***** INPUT RECORDS

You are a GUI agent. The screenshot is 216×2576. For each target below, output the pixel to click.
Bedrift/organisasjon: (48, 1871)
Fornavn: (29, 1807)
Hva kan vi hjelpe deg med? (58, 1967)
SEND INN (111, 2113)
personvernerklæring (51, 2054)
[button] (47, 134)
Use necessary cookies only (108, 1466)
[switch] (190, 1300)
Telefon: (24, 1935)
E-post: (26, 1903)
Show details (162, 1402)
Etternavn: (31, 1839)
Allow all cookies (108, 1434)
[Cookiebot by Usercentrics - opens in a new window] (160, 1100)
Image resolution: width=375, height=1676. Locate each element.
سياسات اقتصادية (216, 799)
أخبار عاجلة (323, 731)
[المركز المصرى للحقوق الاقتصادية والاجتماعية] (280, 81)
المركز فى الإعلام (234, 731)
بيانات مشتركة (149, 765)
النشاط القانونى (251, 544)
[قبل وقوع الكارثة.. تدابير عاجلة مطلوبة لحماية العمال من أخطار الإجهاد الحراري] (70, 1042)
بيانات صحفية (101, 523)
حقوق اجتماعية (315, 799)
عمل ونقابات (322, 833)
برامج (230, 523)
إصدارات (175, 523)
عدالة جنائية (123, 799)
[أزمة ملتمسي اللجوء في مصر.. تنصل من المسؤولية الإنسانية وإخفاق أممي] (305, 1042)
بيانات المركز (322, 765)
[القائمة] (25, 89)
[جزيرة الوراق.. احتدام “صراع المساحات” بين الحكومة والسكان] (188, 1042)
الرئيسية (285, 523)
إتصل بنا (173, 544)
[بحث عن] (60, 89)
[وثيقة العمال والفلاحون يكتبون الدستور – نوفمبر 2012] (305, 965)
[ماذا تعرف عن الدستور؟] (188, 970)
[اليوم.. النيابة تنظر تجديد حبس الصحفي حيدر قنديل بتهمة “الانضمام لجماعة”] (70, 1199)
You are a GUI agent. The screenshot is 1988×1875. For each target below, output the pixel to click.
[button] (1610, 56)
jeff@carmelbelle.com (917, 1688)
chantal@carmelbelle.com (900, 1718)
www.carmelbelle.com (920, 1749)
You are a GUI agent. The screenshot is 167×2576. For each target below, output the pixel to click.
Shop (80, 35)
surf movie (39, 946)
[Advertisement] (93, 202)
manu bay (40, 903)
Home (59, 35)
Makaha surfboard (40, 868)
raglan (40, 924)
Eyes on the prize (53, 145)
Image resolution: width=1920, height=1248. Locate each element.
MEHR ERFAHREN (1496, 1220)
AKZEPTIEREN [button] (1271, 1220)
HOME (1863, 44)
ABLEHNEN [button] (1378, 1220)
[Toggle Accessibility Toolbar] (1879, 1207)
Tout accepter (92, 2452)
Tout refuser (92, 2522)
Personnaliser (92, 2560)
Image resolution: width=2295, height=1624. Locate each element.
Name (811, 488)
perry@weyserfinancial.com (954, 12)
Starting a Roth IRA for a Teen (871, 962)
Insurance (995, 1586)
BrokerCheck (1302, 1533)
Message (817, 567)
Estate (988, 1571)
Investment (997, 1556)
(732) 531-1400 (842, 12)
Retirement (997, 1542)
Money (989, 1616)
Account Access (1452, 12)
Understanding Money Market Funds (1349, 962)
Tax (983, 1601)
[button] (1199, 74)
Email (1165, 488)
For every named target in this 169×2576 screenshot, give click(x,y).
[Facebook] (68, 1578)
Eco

**********

◆ ACTION ITEM: Your answer should be the lines of the listing above between the line holding "Name (811, 488)" and the line holding "Email (1165, 488)", inclusive, restated word for word and alone.

◆ SOLVED EXERCISE:
Name (811, 488)
perry@weyserfinancial.com (954, 12)
Starting a Roth IRA for a Teen (871, 962)
Insurance (995, 1586)
BrokerCheck (1302, 1533)
Message (817, 567)
Estate (988, 1571)
Investment (997, 1556)
(732) 531-1400 (842, 12)
Retirement (997, 1542)
Money (989, 1616)
Account Access (1452, 12)
Understanding Money Market Funds (1349, 962)
Tax (983, 1601)
[button] (1199, 74)
Email (1165, 488)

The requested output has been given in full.